How Edge Clustering Works

This section provides an in-depth overview of how the SD-WAN Edge Clustering functionality works.

The following are important concepts that describe the SD-WAN Edge Clustering functionality:

Edge Clustering can be used on Hubs as follows:
- To allow greater tunnel capacity for a Hub than an individual Edge serving as a Hub can provide.
- To distribute the remote Spoke Edges among multiple Hubs and reduce the impact of any incident that may occur.
Cluster Score is a mathematical calculation of the overall utilization of the system as follows:
The three measured utilization factors are CPU usage, memory usage, and tunnel capacity.
- Each measure of utilization is treated as a percentage out of a maximum of 100%.
- Tunnel capacity is based on the rated capacity for a given hardware model or Virtual Edge configuration.
- All three utilization percentages are averaged to arrive at an integer-based Cluster Score (1-100).
- While throughput is not directly considered, CPU and memory usage indirectly reflect throughput and flow volume on a given Hub.
- For example, on an Edge 2000:
  - CPU usage = 20%
  - Memory usage = 30%
  - Connected Tunnels = 600 (out of a capacity of 6000) = 10%
  - Cluster Score: (20 + 30 + 10)/3 = 20
A Cluster Score greater than 70 is considered "over capacity."
A “logical ID” is a 128-bit UUID that uniquely identifies an element inside the VMware Network.
- For instance, each Edge is represented by a logical ID and each Cluster is represented by a logical ID.
- While the user is providing the Edge and Cluster names, the logical IDs are guaranteed to be unique and are used for internal identification of elements.
By default, the load is evenly distributed among Hubs. Hence, it is necessary that all Edges that are part of a cluster must be of the same model and capacity.

Each cluster member will have its own IP addressing for the WAN and LAN Interfaces. All the VMware SD-WAN Edges in the hub cluster are required to run a dynamic routing protocol, like eBGP, with the Layer 3 devices on the LAN side with a unique Autonomous System Number (ASN) for each cluster member. Dynamic routing on the clusters LAN side ensures that traffic from the DC to a particular Spoke site is routed through the appropriate Edge Cluster member.

Important: Hub Edges in a cluster do not connect or communicate with each other through tunnels or routing protocols. They act as independent Edges for data plane functions. They depend on the LAN-side BGP peering to the core switch to handle Branch to Branch traffic when the Branch Edges are connected to different Hub Edges in the cluster.

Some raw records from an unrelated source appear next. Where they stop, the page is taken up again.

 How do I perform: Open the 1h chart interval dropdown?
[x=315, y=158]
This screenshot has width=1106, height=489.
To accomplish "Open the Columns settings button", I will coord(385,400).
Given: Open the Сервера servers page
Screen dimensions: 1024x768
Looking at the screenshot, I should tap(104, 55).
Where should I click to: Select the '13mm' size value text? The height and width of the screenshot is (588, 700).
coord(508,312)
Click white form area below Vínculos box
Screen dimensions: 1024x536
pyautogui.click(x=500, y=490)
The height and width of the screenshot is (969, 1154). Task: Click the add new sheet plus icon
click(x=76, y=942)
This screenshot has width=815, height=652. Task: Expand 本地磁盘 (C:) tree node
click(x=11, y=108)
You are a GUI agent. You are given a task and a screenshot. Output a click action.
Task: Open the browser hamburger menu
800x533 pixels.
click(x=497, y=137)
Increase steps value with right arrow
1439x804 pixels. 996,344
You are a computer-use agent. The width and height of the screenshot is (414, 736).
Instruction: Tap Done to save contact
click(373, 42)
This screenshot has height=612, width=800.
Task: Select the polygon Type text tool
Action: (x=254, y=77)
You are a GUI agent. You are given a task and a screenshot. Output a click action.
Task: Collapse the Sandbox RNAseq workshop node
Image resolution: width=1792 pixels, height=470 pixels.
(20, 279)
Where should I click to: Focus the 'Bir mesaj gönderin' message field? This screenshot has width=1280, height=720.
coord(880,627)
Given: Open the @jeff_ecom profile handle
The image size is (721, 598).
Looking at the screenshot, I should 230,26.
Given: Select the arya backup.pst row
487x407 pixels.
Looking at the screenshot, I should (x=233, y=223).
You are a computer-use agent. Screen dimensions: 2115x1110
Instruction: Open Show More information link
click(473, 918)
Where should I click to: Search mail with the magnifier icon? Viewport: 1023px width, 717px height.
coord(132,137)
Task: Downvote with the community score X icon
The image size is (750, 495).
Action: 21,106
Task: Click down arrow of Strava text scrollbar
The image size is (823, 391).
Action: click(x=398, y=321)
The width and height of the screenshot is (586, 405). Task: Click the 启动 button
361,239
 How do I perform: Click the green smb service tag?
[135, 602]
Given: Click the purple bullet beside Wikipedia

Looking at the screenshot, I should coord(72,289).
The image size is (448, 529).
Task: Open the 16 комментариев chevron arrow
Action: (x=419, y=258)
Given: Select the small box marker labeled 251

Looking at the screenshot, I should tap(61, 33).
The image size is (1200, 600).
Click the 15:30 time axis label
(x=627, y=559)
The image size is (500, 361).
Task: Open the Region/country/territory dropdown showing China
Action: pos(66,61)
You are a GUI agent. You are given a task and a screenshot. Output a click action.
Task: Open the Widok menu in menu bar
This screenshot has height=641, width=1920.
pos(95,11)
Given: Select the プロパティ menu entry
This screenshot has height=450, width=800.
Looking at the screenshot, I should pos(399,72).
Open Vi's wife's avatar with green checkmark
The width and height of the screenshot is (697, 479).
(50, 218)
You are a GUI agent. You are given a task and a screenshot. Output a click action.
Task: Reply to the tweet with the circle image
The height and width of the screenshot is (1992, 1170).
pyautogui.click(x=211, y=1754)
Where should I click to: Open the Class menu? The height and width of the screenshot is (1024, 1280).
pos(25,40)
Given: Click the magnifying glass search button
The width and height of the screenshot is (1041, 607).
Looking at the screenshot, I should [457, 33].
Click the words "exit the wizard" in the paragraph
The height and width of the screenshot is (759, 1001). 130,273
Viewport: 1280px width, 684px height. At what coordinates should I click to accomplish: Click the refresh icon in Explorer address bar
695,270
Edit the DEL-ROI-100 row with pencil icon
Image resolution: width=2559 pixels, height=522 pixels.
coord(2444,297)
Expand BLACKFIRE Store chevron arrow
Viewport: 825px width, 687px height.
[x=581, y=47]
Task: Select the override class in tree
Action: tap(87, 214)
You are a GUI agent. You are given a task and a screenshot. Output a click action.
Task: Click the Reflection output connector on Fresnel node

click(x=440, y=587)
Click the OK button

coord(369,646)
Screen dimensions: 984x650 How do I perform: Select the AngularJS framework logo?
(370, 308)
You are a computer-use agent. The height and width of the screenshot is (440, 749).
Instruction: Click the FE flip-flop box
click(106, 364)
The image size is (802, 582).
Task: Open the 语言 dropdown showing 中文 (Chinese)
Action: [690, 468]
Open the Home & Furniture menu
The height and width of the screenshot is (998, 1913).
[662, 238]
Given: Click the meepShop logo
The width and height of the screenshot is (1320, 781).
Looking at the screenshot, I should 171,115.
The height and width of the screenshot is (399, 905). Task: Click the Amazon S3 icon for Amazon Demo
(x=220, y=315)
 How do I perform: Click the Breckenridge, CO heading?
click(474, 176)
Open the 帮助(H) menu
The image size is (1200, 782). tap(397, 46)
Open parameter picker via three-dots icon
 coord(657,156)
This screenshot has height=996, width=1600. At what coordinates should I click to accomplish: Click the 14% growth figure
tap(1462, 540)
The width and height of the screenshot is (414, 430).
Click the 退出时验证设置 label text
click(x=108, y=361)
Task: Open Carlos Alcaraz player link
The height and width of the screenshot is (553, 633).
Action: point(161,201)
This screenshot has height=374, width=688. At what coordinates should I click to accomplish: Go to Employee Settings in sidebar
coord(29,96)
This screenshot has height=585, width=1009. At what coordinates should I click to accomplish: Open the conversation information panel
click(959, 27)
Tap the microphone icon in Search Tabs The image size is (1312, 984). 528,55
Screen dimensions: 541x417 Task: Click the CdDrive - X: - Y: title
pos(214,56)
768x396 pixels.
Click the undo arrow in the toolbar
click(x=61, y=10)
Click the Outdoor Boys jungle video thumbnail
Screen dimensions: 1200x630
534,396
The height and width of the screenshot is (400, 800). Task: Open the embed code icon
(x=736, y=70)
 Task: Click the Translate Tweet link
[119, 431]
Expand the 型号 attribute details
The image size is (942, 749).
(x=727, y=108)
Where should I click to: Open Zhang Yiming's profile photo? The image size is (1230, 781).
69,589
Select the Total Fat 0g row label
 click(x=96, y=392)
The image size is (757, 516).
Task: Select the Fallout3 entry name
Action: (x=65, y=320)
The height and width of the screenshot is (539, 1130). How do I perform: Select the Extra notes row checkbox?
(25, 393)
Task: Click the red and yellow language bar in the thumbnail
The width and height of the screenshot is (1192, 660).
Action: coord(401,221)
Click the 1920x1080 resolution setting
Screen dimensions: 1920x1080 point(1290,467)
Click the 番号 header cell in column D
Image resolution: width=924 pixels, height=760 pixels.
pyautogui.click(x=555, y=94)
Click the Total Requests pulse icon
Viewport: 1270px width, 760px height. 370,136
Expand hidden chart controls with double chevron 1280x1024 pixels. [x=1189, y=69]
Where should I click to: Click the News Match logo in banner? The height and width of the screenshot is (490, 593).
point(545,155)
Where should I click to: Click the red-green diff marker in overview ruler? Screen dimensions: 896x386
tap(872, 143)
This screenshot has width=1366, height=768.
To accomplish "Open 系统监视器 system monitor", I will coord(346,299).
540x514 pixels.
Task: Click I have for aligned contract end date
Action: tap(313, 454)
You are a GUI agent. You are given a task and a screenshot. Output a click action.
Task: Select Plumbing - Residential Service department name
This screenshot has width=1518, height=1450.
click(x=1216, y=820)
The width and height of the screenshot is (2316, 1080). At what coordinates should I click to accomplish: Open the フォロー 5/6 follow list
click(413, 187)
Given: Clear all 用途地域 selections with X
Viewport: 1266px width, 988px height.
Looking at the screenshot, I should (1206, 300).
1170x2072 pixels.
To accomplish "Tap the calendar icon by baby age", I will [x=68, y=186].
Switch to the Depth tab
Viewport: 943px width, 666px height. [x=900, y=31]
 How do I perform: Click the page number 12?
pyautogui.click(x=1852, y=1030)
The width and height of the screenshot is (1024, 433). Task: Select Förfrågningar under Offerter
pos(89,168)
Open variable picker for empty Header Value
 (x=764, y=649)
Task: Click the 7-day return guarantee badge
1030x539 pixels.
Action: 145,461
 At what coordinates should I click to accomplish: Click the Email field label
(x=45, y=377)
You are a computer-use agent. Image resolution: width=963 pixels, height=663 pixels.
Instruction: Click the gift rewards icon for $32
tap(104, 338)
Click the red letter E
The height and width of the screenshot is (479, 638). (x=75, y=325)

How are Edge Clusters tracked by the VMware SD-WAN Gateway ?

Once a Hub is added to a VMware SD-WAN Cluster, the Hub will tear down and rebuild tunnels to all of its assigned Gateways and indicate to each Gateway that the Hub has been assigned to a Cluster and provide a Cluster logical ID.

For the Cluster, the SD-WAN Gateway tracks:

The logical ID
The name
Whether Auto Rebalance is activated
A list of Hub objects for members of the Cluster

For each Hub object in the Cluster, the Gateway tracks:

The logical ID
The name
A set of statistics, updated every 30 seconds via a periodic message sent from the Hub to each assigned Gateway, including:
- Current CPU usage of the Hub
- Current memory usage of the Hub
- Current tunnel count on the Hub
- Current BGP route count on the Hub

The current computed Cluster Score based on the formula provided above.

A Hub is removed from the list of Hub objects when the Gateway has not received any packets from the Hub Edge for more than seven seconds.

How are Edges assigned to a specific Hub in a Cluster?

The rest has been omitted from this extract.